TEXT PROVIDED =
= Beginning of Section =
Austrian physician and botanist (1871–1928)

August von Hayek (14 December 1871 – 11 June 1928) was an Austrian physician and botanist born in Vienna.

== Early life and education ==
August von Hayek was born on 14 December 1871 in Vienna, to naturalist Gustav von Hayek and Sidonie Marie Anna Mayerhofer.

In 1895 he obtained his medical doctorate from the University of Vienna. Soon, he was employed by the municipal ministry of health. He obtained his PhD in 1905.

== Career ==
Beginning in 1922, he taught classes at the Hochschule für Bodenkultur in Vienna, and from 1926, he was an associate professor at the university. He died in 1928 in Vienna.

He is remembered for phytogeographical investigations that took place within the Austria-Hungarian Empire, in particular, Styria and the Balkans. He also conducted detailed studies on the historical development of flora found along the eastern and southeastern edge of the Alps. In the field of plant systematics, he specialized in Centaurea species native to Austria-Hungary.

== Personal life and death ==
He was married to Felicitas von Juraschek. Their children were Friedrich, Heinrich, and Erich.

He died on 11 June 1928 in Vienna.

== Principal works ==
- "Prodromus Florae Peninsulae Balkanicae 1. Band. Pteridophyta, Gymnospermae, Dicotyledoneae (Apetalae et Choripetalae)" (Prodomus of Balkan Peninsula flora).
- Friedrich Markgraf. "Prodromus Florae Peninsulae Balcanicae. 2. Band. Dicotyledoneae Sympetalae"
- Friedrich Markgraf. "Prodromus Florae Peninsulae Balcanicae. 3. Band. Monocotyledoneae"
- "Flora von der Steiermark: eine systematische Bearbeitung der im Herzogtum Steiermark wildwachsenden oder im Grossen gebauten Farn- und Blütenpflanzen nebst einer pflanzengeographischen Schilderung des Landes" (1908)
- Schedae ad Florum stiriacum exsiccatum, 1904–1912.
- "Die Pflanzendecke Österreich-Ungarns" (1916)
- "Allgemeine Pflanzengeographie" (1926)
----
Hayek edited two exsiccata series, namely Flora stiriaca exsiccata and Centaureae exsiccatae criticae.
= End of Section =
[Stored items]
= Beginning of Section =
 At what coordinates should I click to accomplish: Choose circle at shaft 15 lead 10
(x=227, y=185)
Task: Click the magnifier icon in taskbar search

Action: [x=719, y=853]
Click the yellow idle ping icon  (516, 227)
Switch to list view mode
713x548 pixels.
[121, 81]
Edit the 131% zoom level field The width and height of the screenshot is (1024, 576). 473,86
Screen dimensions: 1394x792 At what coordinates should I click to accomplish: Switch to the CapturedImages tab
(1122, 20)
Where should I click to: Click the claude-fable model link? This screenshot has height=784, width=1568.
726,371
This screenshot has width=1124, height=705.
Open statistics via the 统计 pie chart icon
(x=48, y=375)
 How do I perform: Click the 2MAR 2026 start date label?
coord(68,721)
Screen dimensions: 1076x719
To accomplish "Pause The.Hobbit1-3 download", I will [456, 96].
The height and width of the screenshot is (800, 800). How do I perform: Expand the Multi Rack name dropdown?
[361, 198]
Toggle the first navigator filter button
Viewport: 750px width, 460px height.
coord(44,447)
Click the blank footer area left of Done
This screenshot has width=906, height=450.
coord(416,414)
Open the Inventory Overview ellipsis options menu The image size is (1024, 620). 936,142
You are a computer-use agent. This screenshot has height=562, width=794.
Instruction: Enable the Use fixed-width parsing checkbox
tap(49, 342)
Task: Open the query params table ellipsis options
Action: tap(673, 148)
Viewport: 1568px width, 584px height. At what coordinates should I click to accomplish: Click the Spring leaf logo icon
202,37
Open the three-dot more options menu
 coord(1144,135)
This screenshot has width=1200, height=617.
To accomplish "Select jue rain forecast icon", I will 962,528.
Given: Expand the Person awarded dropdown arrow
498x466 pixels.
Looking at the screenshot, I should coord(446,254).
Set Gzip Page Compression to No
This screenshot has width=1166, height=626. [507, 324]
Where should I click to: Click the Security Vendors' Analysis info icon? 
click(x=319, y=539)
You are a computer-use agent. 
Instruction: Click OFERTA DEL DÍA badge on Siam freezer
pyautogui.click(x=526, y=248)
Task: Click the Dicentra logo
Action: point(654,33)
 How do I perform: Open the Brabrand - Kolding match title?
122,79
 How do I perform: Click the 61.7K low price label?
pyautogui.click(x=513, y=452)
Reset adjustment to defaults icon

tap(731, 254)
= End of Section =
EXERCISE TASKS =
1. According to the text on August von Hayek, from which institution and in what year did he obtain his medical doctorate?
2. Reproduce the passage of the text on August von Hayek from "He died on 11" up to and including "Centaureae exsiccatae criticae.".
3. Decide whether each statement agrees with the text on August von Hayek: (a) He taught at the Hochschule für Bodenkultur starting in 1922. (b) His wife was Sidonie Marie Anna Mayerhofer. (c) He edited three exsiccata series.

ANSWERS FOR THE EXERCISE =
1. From the University of Vienna, in 1895.

2.
He died on 11 June 1928 in Vienna.

== Principal works ==
- "Prodromus Florae Peninsulae Balkanicae 1. Band. Pteridophyta, Gymnospermae, Dicotyledoneae (Apetalae et Choripetalae)" (Prodomus of Balkan Peninsula flora).
- Friedrich Markgraf. "Prodromus Florae Peninsulae Balcanicae. 2. Band. Dicotyledoneae Sympetalae"
- Friedrich Markgraf. "Prodromus Florae Peninsulae Balcanicae. 3. Band. Monocotyledoneae"
- "Flora von der Steiermark: eine systematische Bearbeitung der im Herzogtum Steiermark wildwachsenden oder im Grossen gebauten Farn- und Blütenpflanzen nebst einer pflanzengeographischen Schilderung des Landes" (1908)
- Schedae ad Florum stiriacum exsiccatum, 1904–1912.
- "Die Pflanzendecke Österreich-Ungarns" (1916)
- "Allgemeine Pflanzengeographie" (1926)
----
Hayek edited two exsiccata series, namely Flora stiriaca exsiccata and Centaureae exsiccatae criticae.

3.
(a) Yes: "Beginning in 1922, he taught classes at the Hochschule für Bodenkultur in Vienna"
(b) No: "He was married to Felicitas von Juraschek."
(c) No: "Hayek edited two exsiccata series"